I kept sending material to him through people going to Bhopal and he would send the tailored clothes back.

I met him last August in Bhopal - and was shocked at his appearance. He was even more gaunt than before, and was breathless. He said he could no longer cycle and could walk only a little bit before becoming breathless. I was not sure whether it was his heart or his lungs that was the source of the problem. He needed work, he said, and I gave him several sets of clothes to be stitched. (When they were returned, I could make out that Nazakat was not well: the cut was not as precise as before, the stitching a bit eccentric).

It turned out that he had had tuberculosis that had destroyed large parts of his lungs. He had what is known as COPD - chronic obstructive pulmonary disease. And that had led to heart failure. A bronchodilator helped him to some extent but not much. He was also severely malnourished. Had the loss of earnings worsened his illness and his COPD? Had he and his family been eating enough to stay well-nourished?

We kept in touch over the phone, and I would call him every few weeks. Sometimes he would say he was doing ok, with no breathlessness, sometimes he would say he had no appetite. I urged him to eat eggs every day and meat whenever he could afford it. He refused my offer of monetary help, saying his son was earning now. But how well he earned, and whether they were eating well, I could not say. He would always thank me for enquiring about his health. "Aapka aur mera ek vishesh hi rishta hai" he told me in his weak voice. You and I have a special relationship.

Last month when I called him there was no answer. A week later, the cellphone service said the number was no longer in use. 

This evening I got a phone call from Bhopal telling me that Nazakat had passed away last month. 

I mourn the loss of a friend, a gentleman. What really killed him, though?


Tuesday, January 16, 2024

Winter hazards

On a field visit last week I was called to see a woman who had fever and swollen legs. No other information was available and so I went to see her. 

Deep in the Achanakmar forest, Dharmin Baiga lives in Dabripara, a part of Bindawal village. She lives with her husband, son and daughter-in-law. A small square of land to grow crops, a cow, a few possessions, and a two roomed, mud plastered hut is what they own collectively. Among the Baigas they are among the better-off ones.

When the cold increased this year, they did what they always do- sleep around a fire inside the house. Last week, Dharmin's husband found an extra big log to put in the fire so that he need not wake up in the middle of the night to put on another log. But their room is very small, and one end of the log extended under the cot that Dharmin slept on. During the night the log burnt along its length, including the part under the cot. The cot was made of nylon tapes that caught fire, burnt the blanket on top and burnt Dharmin's legs. Luckily she was not injured more severely. 

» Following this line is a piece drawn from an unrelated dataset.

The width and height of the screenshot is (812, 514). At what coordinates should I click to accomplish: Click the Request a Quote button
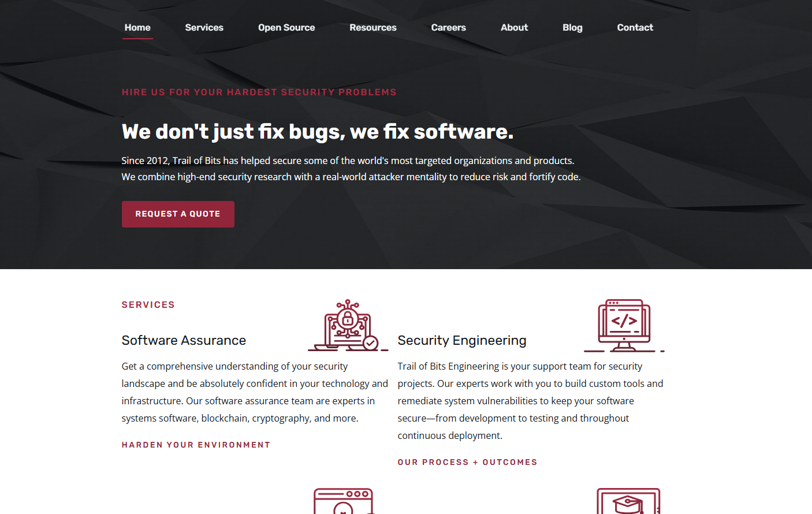pos(178,214)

They applied some herbal preparation on the burns, and thought no more about it. However, in four days, both legs were swollen and the burn wounds oozed pus. Dharmin had fever and severe pain. 

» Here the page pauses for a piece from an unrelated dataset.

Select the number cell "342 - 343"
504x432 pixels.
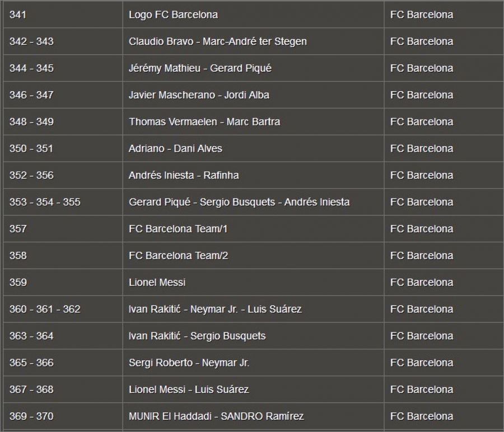[31, 41]
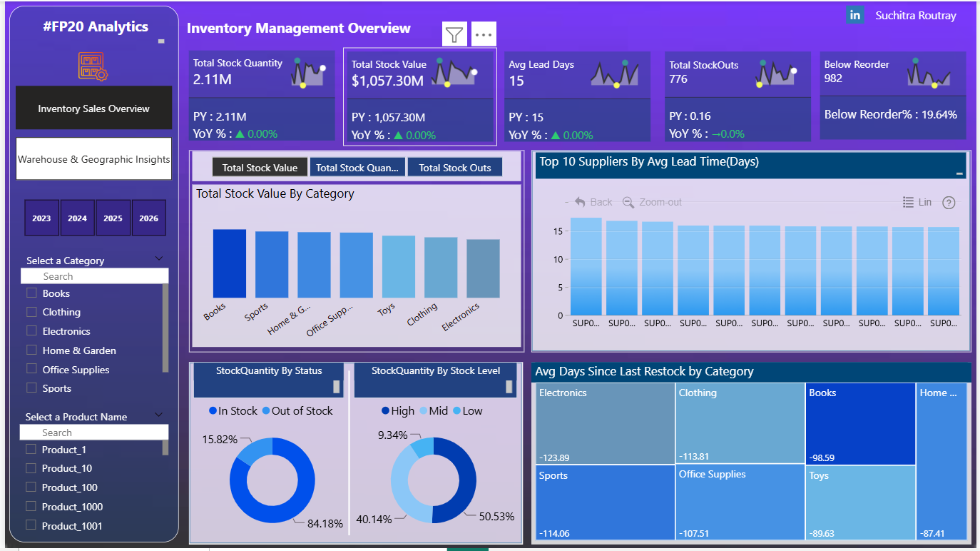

When I saw her she was sitting in front of her hut in the sun, in obvious pain. She had badly infected burn wounds with cellulitis. She did not say a word about herself and I spoke to the husband about the need to get her to hospital. He was reluctant at first  - the crops needed tending, the cow had to be looked after. The son did not help them much, he said. But he agreed to come to hospital in our vehicle. 

Dharmin is undergoing treatment now and I am happy to say she is recovering. Sadly, hers is not an isolated case. Burn wounds in winter are a common feature seen in forest, rural and poor communities. Where warm clothing is insufficient or the hut lets in cold air, sleeping around a fire in winter is the norm rather than the exception. It is a hazard of poverty.